> Instructions for the task
Once you find the line with "Image resolution: width=1456" in the listing below, set down exactly every line from it through the line with "the Do bloku", but no pictures.

======== Data extracts ========

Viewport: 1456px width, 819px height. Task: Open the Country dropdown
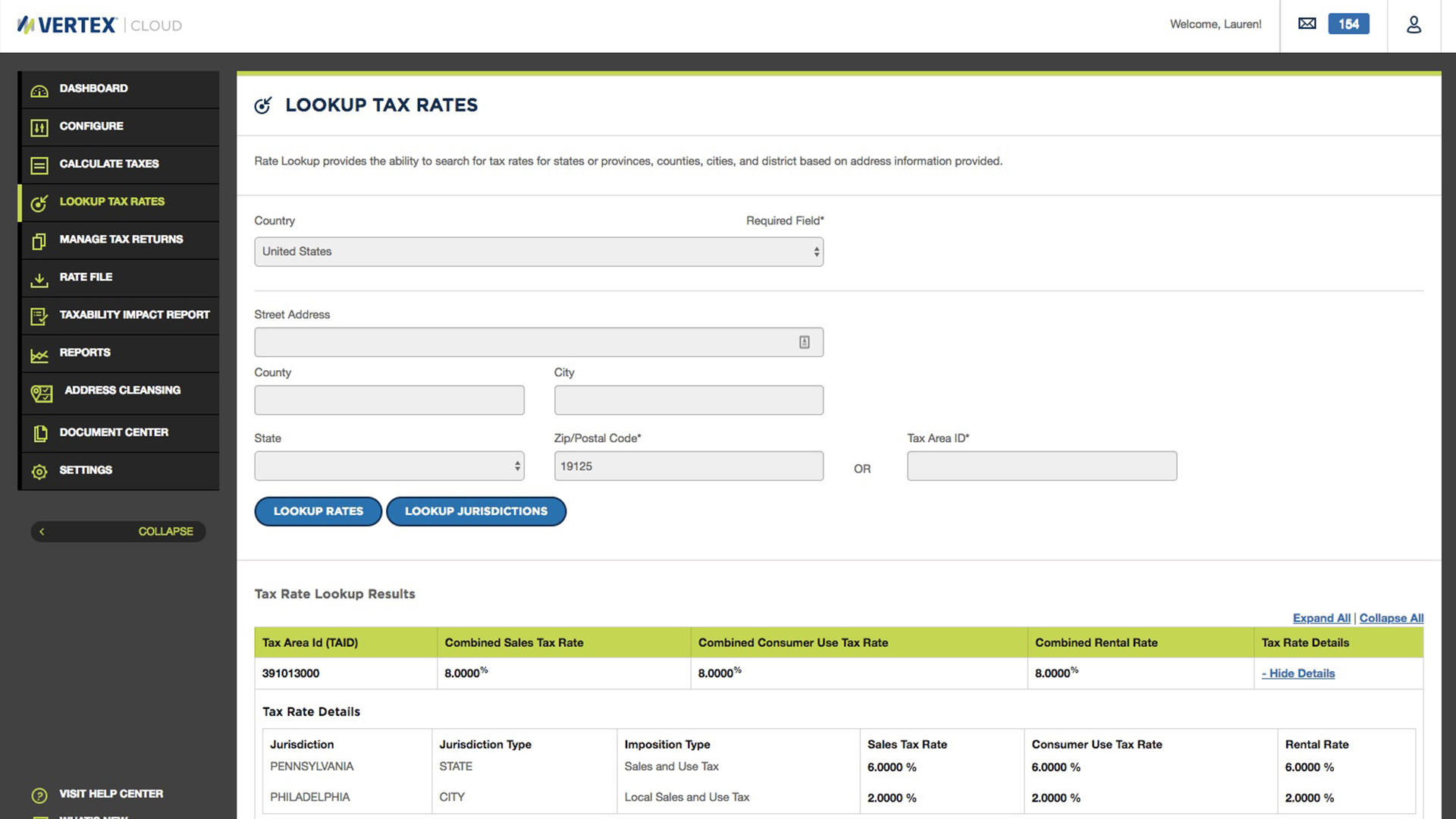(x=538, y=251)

========
======== Data extracts ========

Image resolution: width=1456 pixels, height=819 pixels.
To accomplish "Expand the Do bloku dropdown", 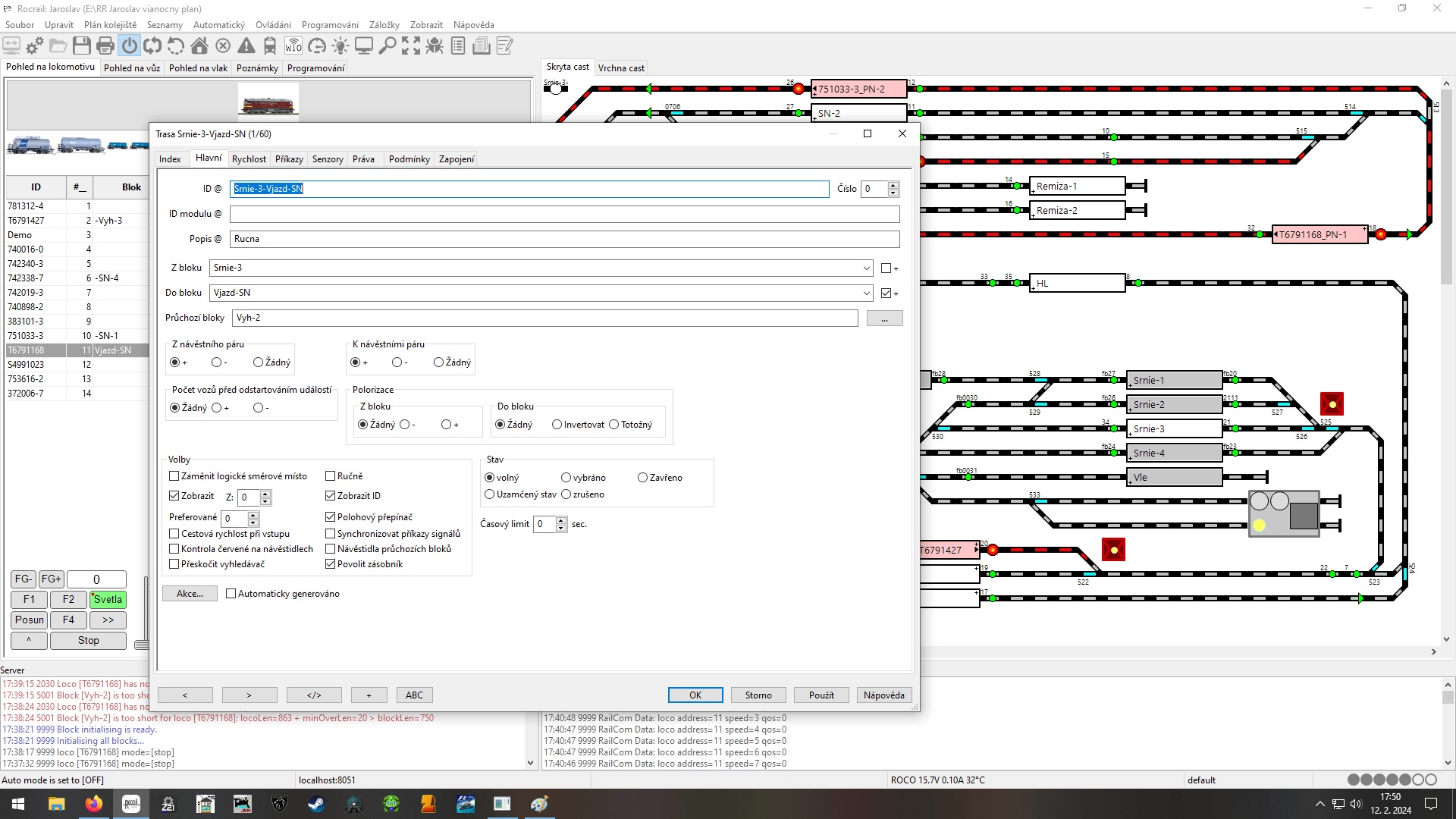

========
======== Data extracts ========

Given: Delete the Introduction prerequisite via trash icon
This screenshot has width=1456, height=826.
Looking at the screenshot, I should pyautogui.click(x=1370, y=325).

========

> Solution below
Image resolution: width=1456 pixels, height=819 pixels.
To accomplish "Expand the Do bloku dropdown", 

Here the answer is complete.